▶ _Activity_: Copy out the lines beginning at the one with "Image resolution: width=624" and ending at the last line of the data, both included; pictures stay out.

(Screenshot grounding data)
■ ■ ■ ■ ■ ■ ■
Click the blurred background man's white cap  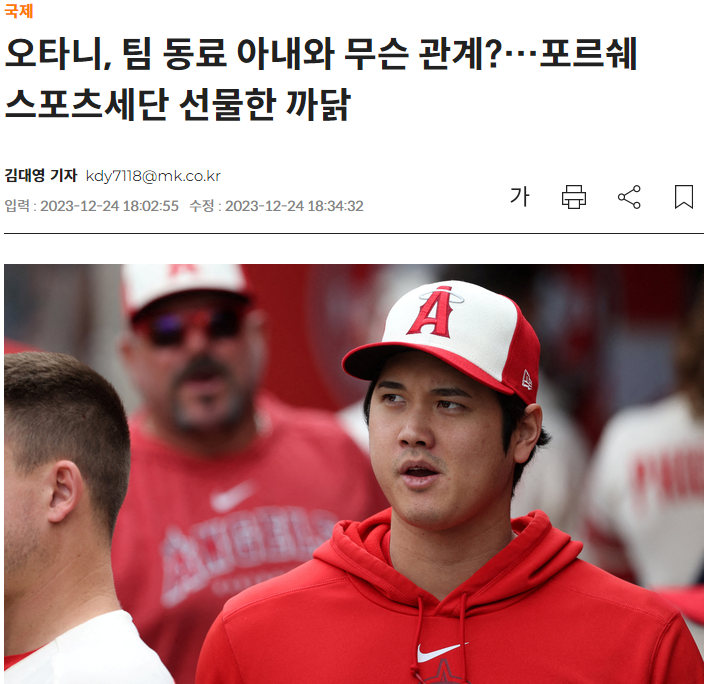[183, 287]
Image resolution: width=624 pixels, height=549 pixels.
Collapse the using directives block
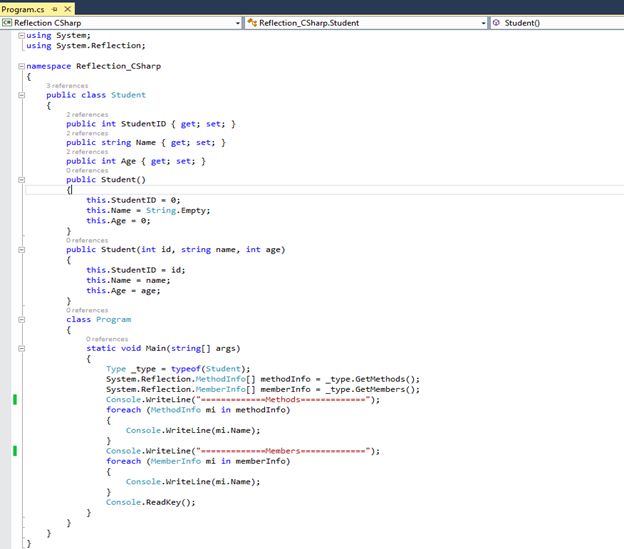pyautogui.click(x=21, y=35)
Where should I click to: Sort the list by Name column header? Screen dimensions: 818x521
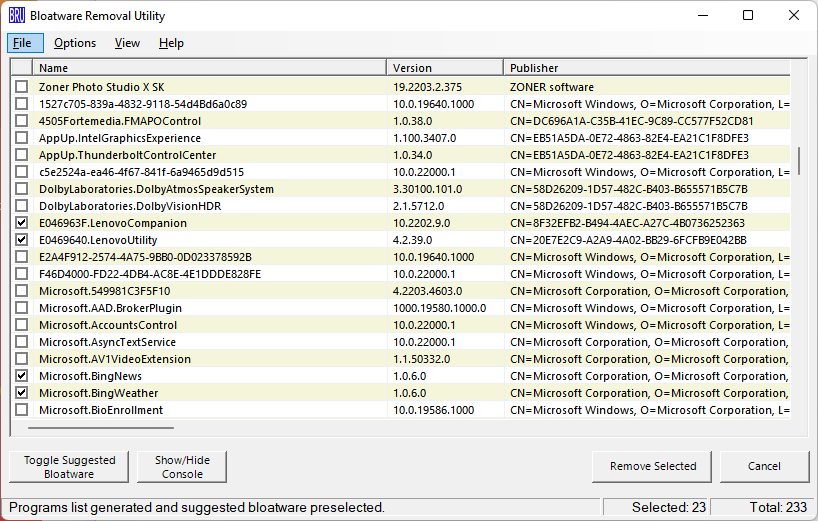(210, 68)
■ ■ ■ ■ ■ ■ ■
▶ _Exercise answer_:
Image resolution: width=624 pixels, height=549 pixels.
Collapse the using directives block
pyautogui.click(x=21, y=35)
Where should I click to: Sort the list by Name column header? Screen dimensions: 818x521
(210, 68)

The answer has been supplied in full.